**ASSIGNED TASK:**
Between the line containing "The height and width of the screenshot is (827, 1139)." and the line containing "The height and width of the screenshot is (655, 750)." lies a run of lines; give that run again exactly, with both of those lines, and nothing else from the entries below.

[Dataset records]

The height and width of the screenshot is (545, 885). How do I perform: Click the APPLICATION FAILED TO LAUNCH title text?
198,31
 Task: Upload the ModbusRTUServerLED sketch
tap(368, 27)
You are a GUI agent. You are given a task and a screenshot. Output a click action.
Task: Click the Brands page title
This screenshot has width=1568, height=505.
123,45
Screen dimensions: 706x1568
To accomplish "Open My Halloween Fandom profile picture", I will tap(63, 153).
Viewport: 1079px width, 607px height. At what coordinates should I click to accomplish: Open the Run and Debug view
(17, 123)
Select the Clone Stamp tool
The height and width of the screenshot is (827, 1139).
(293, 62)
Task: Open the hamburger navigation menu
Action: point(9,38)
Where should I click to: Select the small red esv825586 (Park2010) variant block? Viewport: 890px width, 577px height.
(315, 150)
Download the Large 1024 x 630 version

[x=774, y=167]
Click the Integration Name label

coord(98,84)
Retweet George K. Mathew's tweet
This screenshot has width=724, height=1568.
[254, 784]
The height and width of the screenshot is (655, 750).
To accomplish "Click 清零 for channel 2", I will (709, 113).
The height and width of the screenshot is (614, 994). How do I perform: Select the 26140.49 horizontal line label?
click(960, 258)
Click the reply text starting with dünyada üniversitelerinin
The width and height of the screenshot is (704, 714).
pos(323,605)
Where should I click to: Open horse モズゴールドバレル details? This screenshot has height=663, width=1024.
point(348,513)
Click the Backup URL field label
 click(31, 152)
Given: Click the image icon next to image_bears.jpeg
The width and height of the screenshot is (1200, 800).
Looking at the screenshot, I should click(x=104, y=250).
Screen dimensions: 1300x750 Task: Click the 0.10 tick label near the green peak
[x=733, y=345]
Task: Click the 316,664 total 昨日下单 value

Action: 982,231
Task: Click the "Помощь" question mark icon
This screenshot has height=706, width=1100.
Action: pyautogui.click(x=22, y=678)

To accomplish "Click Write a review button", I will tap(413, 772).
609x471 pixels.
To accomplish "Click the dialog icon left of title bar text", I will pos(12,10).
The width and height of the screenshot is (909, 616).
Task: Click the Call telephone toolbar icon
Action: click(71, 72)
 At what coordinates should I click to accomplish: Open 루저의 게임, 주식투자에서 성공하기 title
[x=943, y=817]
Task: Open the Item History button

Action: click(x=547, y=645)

**EXERCISE OUTPUT:**
The height and width of the screenshot is (827, 1139).
(293, 62)
Task: Open the hamburger navigation menu
Action: point(9,38)
Where should I click to: Select the small red esv825586 (Park2010) variant block? Viewport: 890px width, 577px height.
(315, 150)
Download the Large 1024 x 630 version

[x=774, y=167]
Click the Integration Name label

coord(98,84)
Retweet George K. Mathew's tweet
This screenshot has width=724, height=1568.
[254, 784]
The height and width of the screenshot is (655, 750).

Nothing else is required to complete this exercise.